En effet, la grande force de Bill, c'est son statut social. Il est médecin, dans une grande ville, et a réussi. C'est son statut qui lui permet d'être invité à des soirées huppées, c'est son statut qui lui vaut l'admiration de certaines femmes, c'est son statut qui lui confère une forme d'autorité, même en dehors de son domaine de compétence. Or, à plusieurs reprises, Bill utilise son statut (notamment en montrant sa carte professionnelle) de manière totalement maladroite. Il cherche à impressionner une serveuse, un réceptionniste, un commerçant, avec non pas son expérience dans un domaine qu'il maîtrise mais grâce à ce que les gens pensent du médecin, figure d'autorité respectée. Un peu comme si les gens lui faisaient confiance les yeux fermés à cause de l'image mentale qu'ils ont de sa fonction.

________________________

> **Travail demandé**
Répondez brièvement à ces questions sur le texte fourni.
(a) Quelle profession Bill exerce-t-il ?
(b) Que montre notamment Bill lorsqu'il utilise son statut ?
(c) Quelles personnes Bill cherche-t-il à impressionner ?

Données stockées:
________________________

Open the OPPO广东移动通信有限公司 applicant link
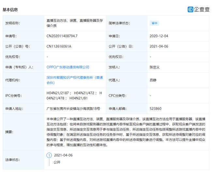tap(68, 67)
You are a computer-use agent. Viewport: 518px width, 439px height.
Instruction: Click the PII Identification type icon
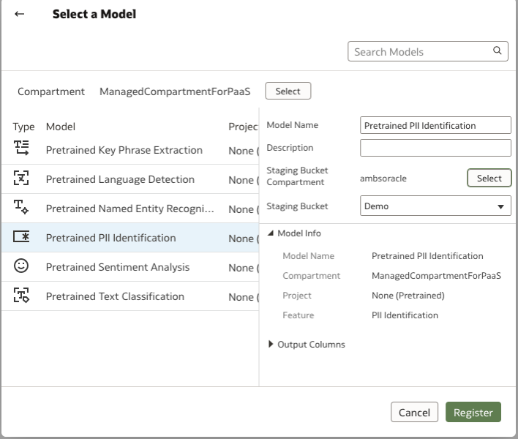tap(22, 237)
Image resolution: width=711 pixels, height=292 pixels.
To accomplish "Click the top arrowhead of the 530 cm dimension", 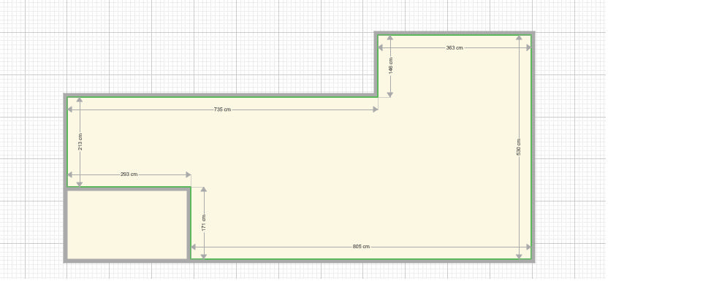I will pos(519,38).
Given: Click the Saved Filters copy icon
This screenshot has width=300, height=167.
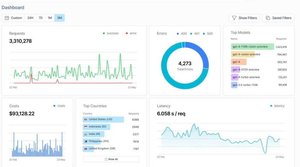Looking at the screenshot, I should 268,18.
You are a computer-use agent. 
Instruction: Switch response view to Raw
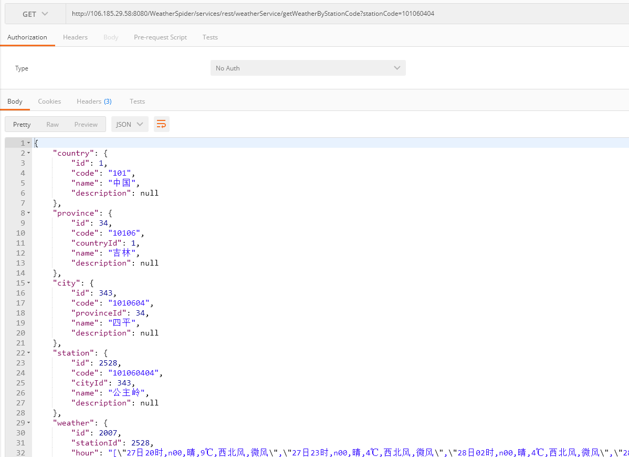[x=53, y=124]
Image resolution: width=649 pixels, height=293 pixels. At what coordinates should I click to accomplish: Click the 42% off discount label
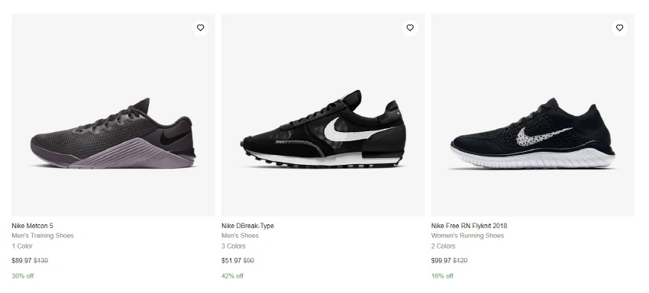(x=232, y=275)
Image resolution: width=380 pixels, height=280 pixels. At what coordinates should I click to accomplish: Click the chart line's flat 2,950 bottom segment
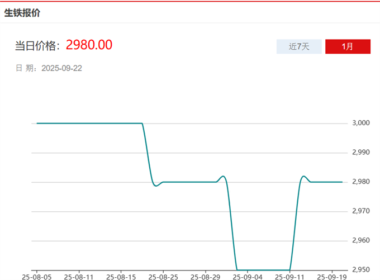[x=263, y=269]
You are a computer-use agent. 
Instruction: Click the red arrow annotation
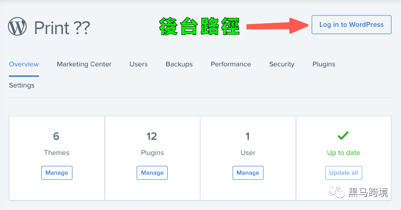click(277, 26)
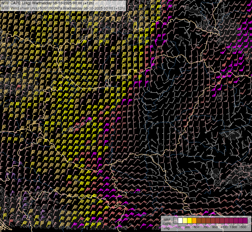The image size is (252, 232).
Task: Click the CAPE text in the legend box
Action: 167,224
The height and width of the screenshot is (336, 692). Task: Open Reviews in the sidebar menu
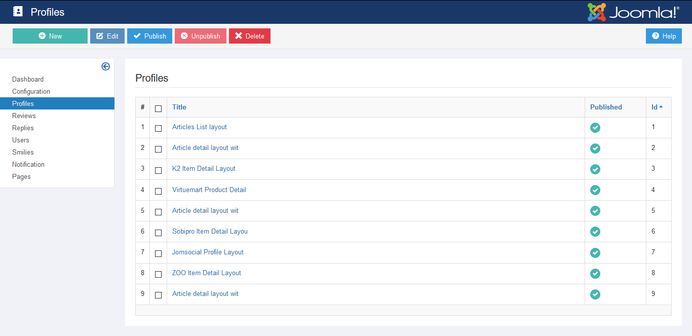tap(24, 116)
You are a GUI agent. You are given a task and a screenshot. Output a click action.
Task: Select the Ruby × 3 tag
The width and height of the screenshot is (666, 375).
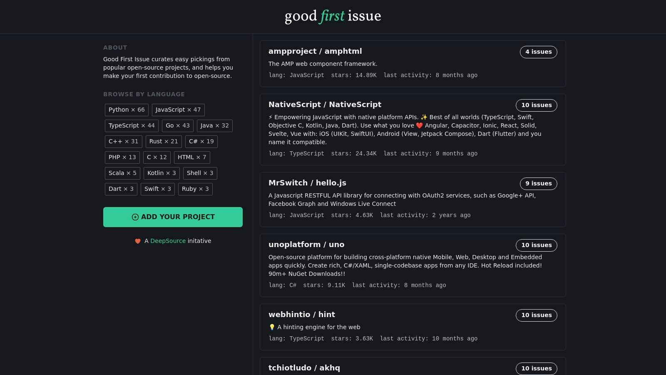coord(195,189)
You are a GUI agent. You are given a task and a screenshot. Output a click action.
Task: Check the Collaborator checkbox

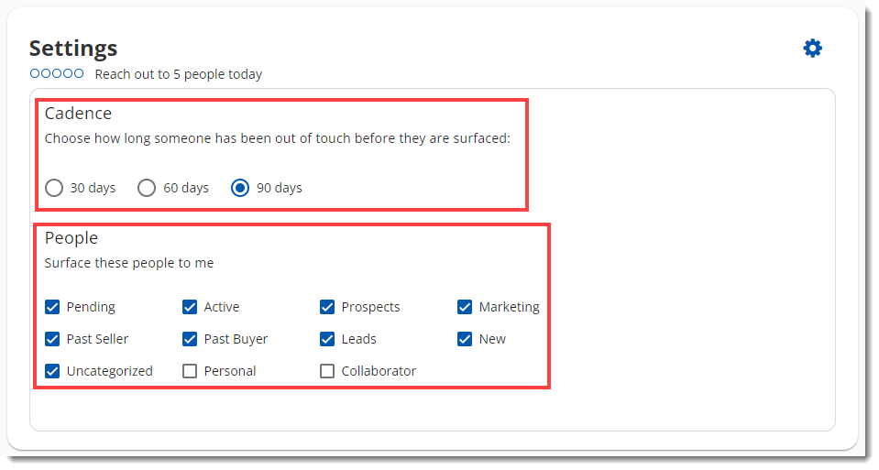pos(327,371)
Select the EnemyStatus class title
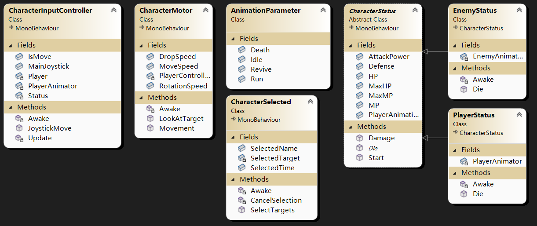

________________________

> **Réponse**
(a) Il est médecin.
(b) Il montre notamment sa carte professionnelle.
(c) Il cherche à impressionner une serveuse, un réceptionniste et un commerçant.